Below is a set of entries. Reproduce exactly the lines from the one containing "Open the Activity list icon" through the end, both included.

::::::::::

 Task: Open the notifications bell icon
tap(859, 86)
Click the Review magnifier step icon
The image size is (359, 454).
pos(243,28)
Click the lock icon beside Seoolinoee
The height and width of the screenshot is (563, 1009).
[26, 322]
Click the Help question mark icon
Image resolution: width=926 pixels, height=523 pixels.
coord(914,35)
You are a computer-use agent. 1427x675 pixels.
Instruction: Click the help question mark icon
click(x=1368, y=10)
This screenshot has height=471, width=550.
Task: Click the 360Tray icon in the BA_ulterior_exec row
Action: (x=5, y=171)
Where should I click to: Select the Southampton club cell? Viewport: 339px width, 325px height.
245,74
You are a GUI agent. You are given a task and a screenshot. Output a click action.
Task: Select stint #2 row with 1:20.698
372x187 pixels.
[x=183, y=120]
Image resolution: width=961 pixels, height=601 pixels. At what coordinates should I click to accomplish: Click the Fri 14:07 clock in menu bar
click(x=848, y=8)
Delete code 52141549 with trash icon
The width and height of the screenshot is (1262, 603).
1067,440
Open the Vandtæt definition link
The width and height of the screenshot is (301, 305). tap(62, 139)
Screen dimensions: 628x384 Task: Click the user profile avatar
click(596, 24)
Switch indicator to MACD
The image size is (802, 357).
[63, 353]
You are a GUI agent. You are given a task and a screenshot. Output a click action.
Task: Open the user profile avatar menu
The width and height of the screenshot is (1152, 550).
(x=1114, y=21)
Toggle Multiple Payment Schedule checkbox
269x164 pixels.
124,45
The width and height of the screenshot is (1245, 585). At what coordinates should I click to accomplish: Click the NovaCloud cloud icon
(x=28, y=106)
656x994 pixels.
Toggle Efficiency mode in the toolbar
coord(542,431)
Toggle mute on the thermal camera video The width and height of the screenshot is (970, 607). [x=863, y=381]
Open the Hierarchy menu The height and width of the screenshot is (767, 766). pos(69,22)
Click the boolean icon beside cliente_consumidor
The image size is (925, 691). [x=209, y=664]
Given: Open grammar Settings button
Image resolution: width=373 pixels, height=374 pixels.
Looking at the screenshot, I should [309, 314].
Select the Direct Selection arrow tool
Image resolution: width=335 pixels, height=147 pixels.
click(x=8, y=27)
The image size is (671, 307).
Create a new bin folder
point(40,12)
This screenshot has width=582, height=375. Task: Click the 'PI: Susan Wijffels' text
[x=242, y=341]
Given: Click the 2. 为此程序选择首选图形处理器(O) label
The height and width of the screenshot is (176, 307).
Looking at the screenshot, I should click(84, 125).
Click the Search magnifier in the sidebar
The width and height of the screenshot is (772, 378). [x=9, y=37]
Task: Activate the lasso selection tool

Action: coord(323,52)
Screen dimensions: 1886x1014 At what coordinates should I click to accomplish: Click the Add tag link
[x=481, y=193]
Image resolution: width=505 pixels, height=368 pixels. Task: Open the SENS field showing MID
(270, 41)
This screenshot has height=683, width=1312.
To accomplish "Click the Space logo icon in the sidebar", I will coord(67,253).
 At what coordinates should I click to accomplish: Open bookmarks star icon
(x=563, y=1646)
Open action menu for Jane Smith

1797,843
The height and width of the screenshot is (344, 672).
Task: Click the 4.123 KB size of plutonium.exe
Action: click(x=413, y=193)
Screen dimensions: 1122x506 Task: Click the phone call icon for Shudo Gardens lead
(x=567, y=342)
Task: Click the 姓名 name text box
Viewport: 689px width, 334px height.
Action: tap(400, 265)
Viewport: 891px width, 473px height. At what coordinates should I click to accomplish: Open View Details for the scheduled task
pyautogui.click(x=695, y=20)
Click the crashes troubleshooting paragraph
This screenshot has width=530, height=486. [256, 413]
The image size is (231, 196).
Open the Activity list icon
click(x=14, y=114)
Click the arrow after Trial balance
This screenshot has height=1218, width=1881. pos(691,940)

::::::::::

## OUTPUT FOR THIS EXERCISE
Open the Activity list icon
click(x=14, y=114)
Click the arrow after Trial balance
This screenshot has height=1218, width=1881. pos(691,940)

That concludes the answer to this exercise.